Hey look, it's me! With the president!

Is Jack Abramoff showing off his White House photo collection? And if so, why?

Published January 25, 2006 1:45PM (EST)

The fact that there are photos of George W. Bush posing with Jack Abramoff proves nothing about criminal conduct inside the White House and shouldn't even be much of an issue. And it wouldn't be if a) the Republicans in Washington weren't trying so hard to pretend that Abramoff wasn't one of their own and b) Scott McClellan weren't refusing to give up details about contacts between the White House and the lobbyist.

But they are, and he is, so here we are. Both the Washingtonian and Time say they've seen five photographs of Bush and Abramoff together. The photos aren't coming from the White House -- at least not officially -- so Think Progress got to thinking about who else might have access to the snaps and some incentive for sharing them: Abramoff himself.
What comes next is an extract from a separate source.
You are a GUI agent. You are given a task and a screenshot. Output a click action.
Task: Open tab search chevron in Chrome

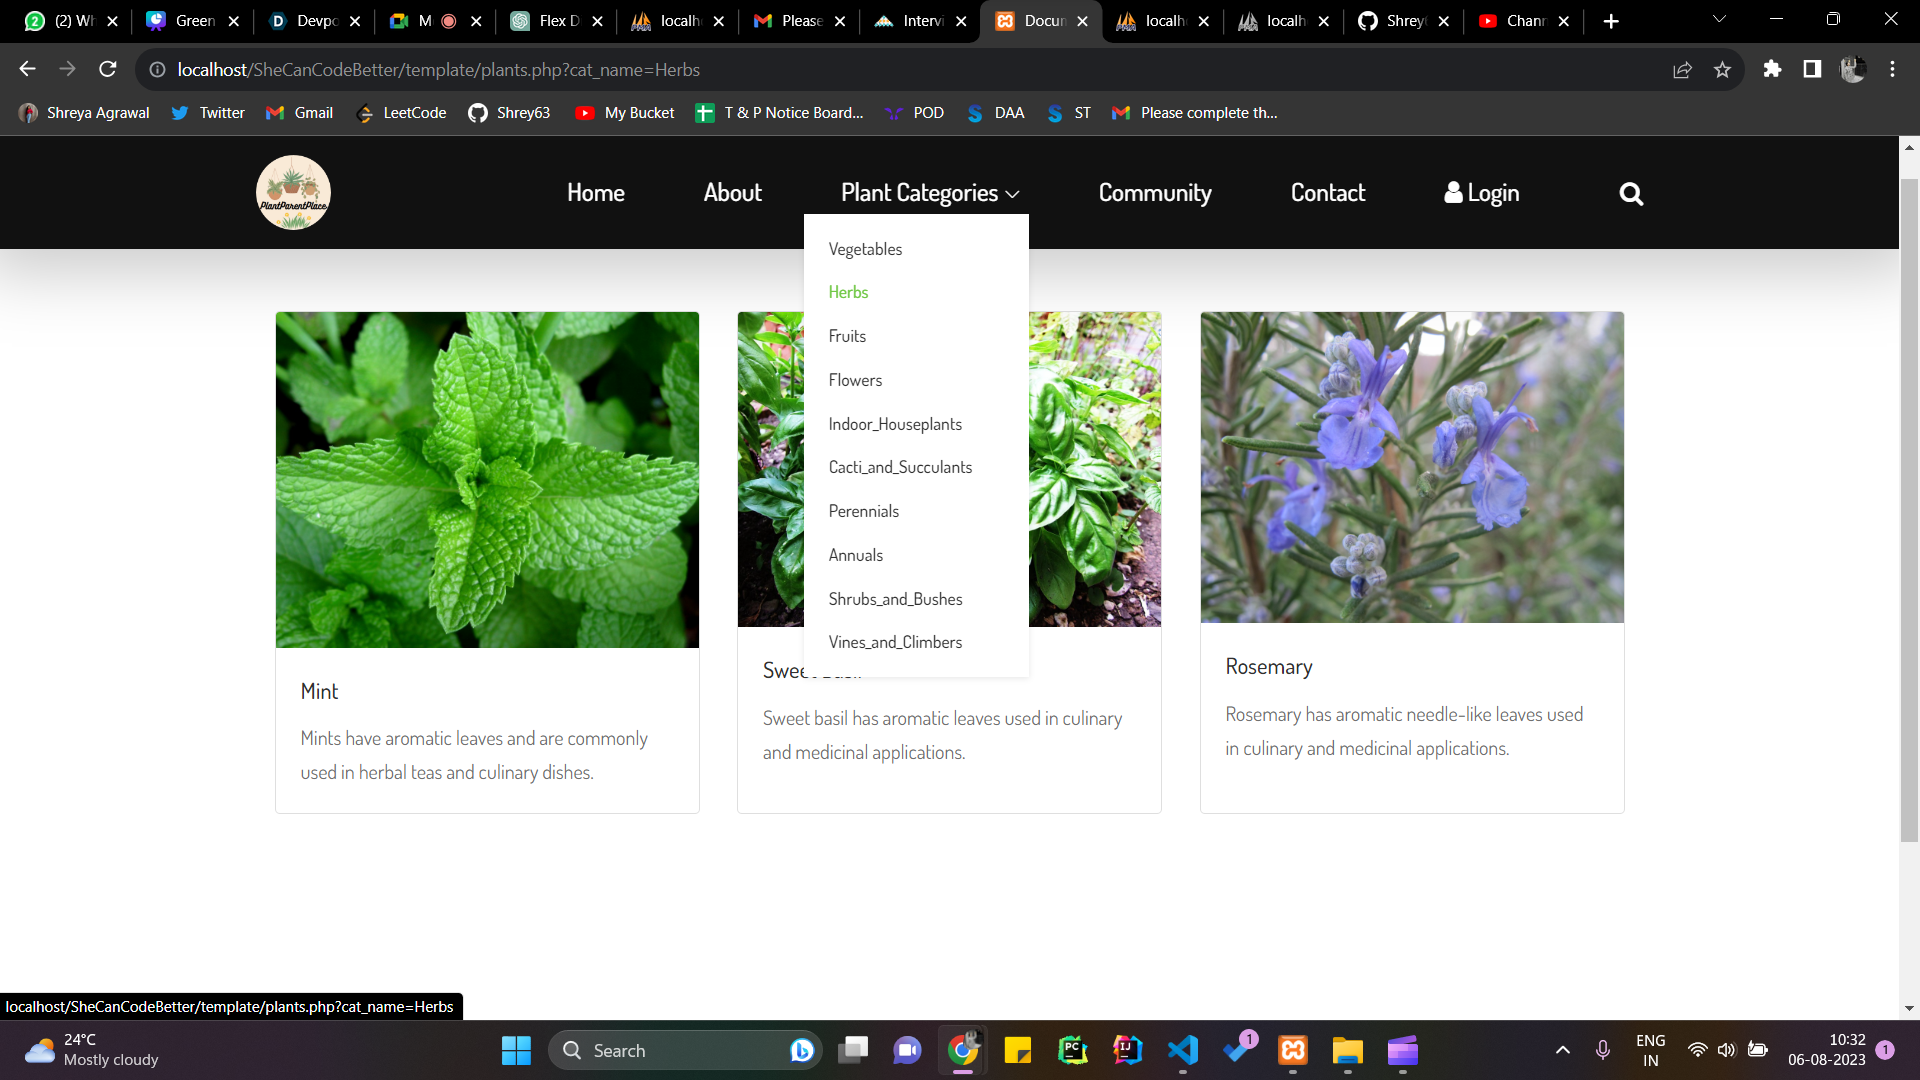1719,20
It was just a theory, but now it seems that Newsweek's Michael Isikoff is confirming it. As Think Progress notes, Isikoff said during a "Hardball" appearance Tuesday that the photos that ended up in the hands of the Washingtonian started in Abramoff's. "I dont know anything about Time sources, but I do know that he showed them to Washingtonian magazine, which suggests he may be playing a little bit of a game here," Isikoff said. "He has, of course, pled guilty already to the Justice Department. But it does raise a question in my mind at least as to whether Abramoff is maybe sort of sending some sort of signal out here: 'Hey, Ive got this stuff.' Maybe he wants something from somebody at the White House, or he wants someone at the White House not to do something, and [is] just sort of subtly playing with people here."
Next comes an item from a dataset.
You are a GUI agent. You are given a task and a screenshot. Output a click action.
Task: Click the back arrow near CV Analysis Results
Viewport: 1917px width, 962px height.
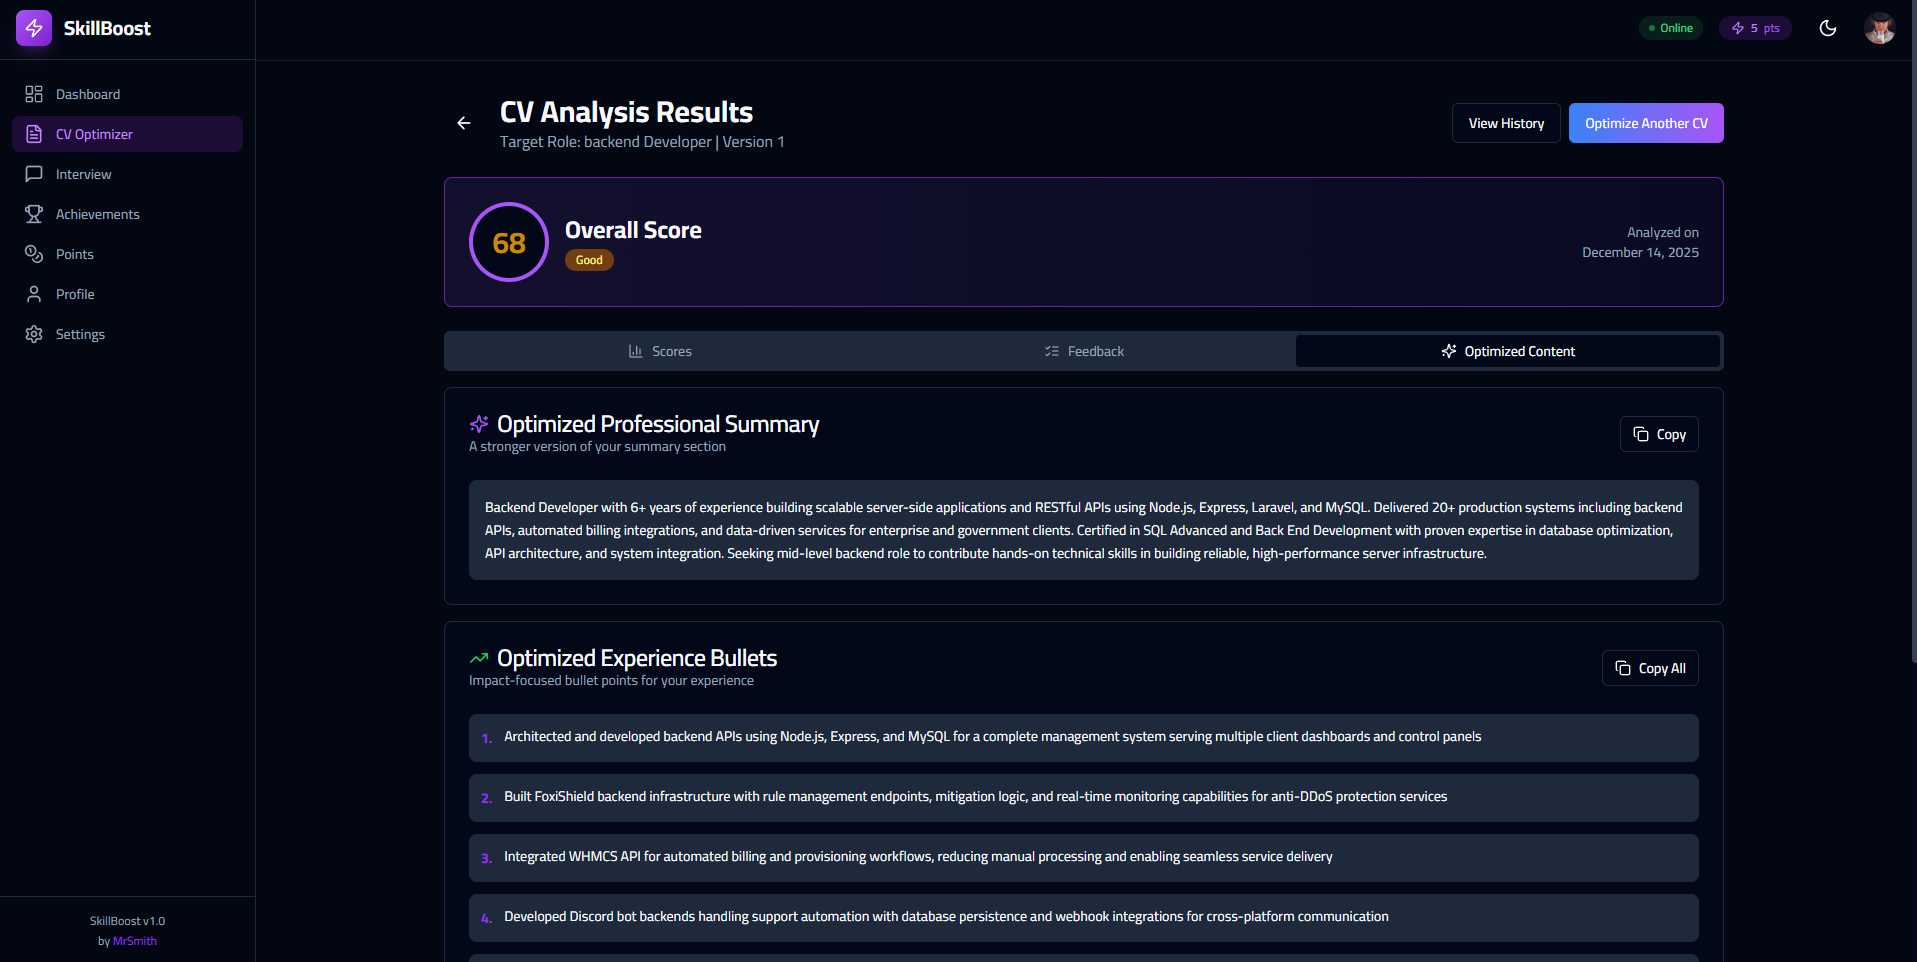[463, 122]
What Abramoff might want -- short of a pardon, which doesn't seem all that likely, at least not anytime soon -- is about as much of a mystery as why he wore dueling hats to his back-to-back plea hearings. Bush's desires are a little easier to understand. In a nice bit of understatement, Isikoff says that "as a general rule, if youre the president ... you dont like pictures out there of you with convicted felons." Especially, we suppose, if you're trying to give people the impression that you didn't really know that felon in the first place.


By Tim Grieve

Tim Grieve is a senior writer and the author of Salon's War Room blog.